Munger's Proposition 38 reported spending $26.8 million during the first nine months of the year, compared to $3.5 million over the same period for Brown's Proposition 30. The main differences were her widespread television ads and spending far more on campaign advisers.

Brown's committee had $22.2 million in cash on hand as of Sept. 30, while Munger's committee had $1.4 million. But the cash number may matter little when it comes to Munger, who has thus far has been willing to refill her campaign coffers as often as necessary.

The spending difference is less stark when counting two other labor-backed committees that spent $7.5 million this spring helping Brown quickly gather signatures for a new version of his initiative.

Proposition 38 would hike income taxes on a sliding scale for all but the poorest Californians, while Proposition 30 focuses tax hikes on upper-income earners and sales.

Most of Munger's money - $17.6 million - went toward television advertising. She spent $4.2 million qualifying her initiative for the ballot and $821,000 on polling.

Last month's Field Poll showed Proposition 30 had a bare majority of support at 51-36 among likely votes. But Proposition 38 fared worse with 44 percent against and 41 percent in support.

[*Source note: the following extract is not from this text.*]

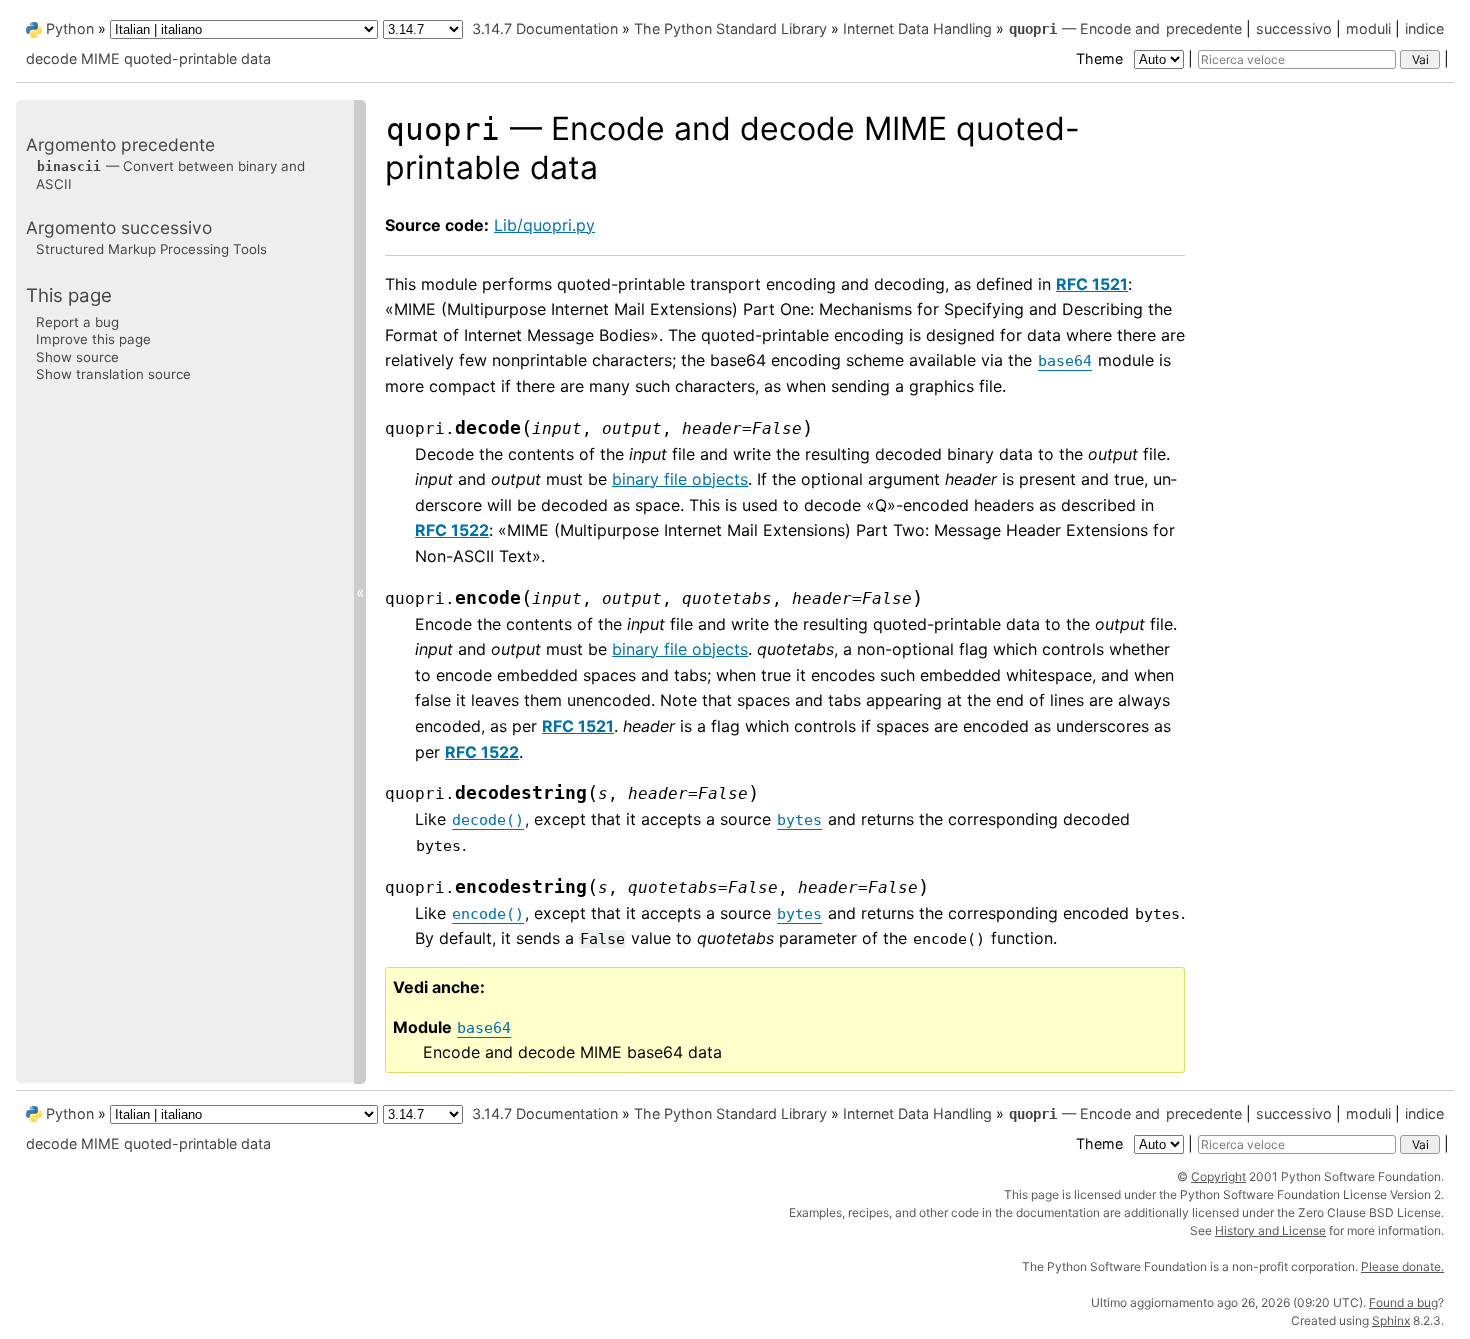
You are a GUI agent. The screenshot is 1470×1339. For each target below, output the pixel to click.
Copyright (1218, 1176)
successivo (1294, 28)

Munger's campaign spent $1.4 million on a coterie of campaign consultants, records show. The group includes former union leaders John Hein and Dean Tipps, strategist Andrew Acosta, communications expert Donna Lucas and spokesman Nathan Ballard, among others. Another $2 million went toward "professional services," a separate category that includes attorneys but also fiscal analyst Brad Williams, University of California, San Diego professor Thad Kousser and education expert John Mockler, who has since switched over to Brown's camp.

In contrast, Brown spent $142,000 on campaign consultants. Most of the money went to SCN Strategies (Ace Smith, Sean Clegg, Dan Newman) and Paschal/Roth Public Affairs.

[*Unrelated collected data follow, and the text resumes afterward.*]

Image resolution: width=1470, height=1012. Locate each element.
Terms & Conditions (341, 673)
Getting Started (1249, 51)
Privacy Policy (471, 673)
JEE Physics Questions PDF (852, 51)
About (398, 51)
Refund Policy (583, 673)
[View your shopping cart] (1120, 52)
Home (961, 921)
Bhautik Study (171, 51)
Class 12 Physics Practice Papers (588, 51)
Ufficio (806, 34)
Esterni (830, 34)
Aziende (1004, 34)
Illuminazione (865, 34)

Brown spent $12,400 on office expenses at Sears Lofts, an Oakland complex where he once resided and has since turned into his campaign space.

Because he had yet to run television ads in September, Brown's biggest expense was $2.2 million for signature gathering that occurred on an old version of his initiative that was scrapped when he cut a deal with the California Federation of Teachers.

The No on 30 campaign reported spending $873,000 through the first nine months of the year and had $605,000 in cash on hand. Its biggest expenditure was $448,000 on radio ads.

But the committee appears poised to spend more significantly in October, having launched television ads that are backed by multimillion-dollar donations from Munger's Republican brother, Charles Munger Jr.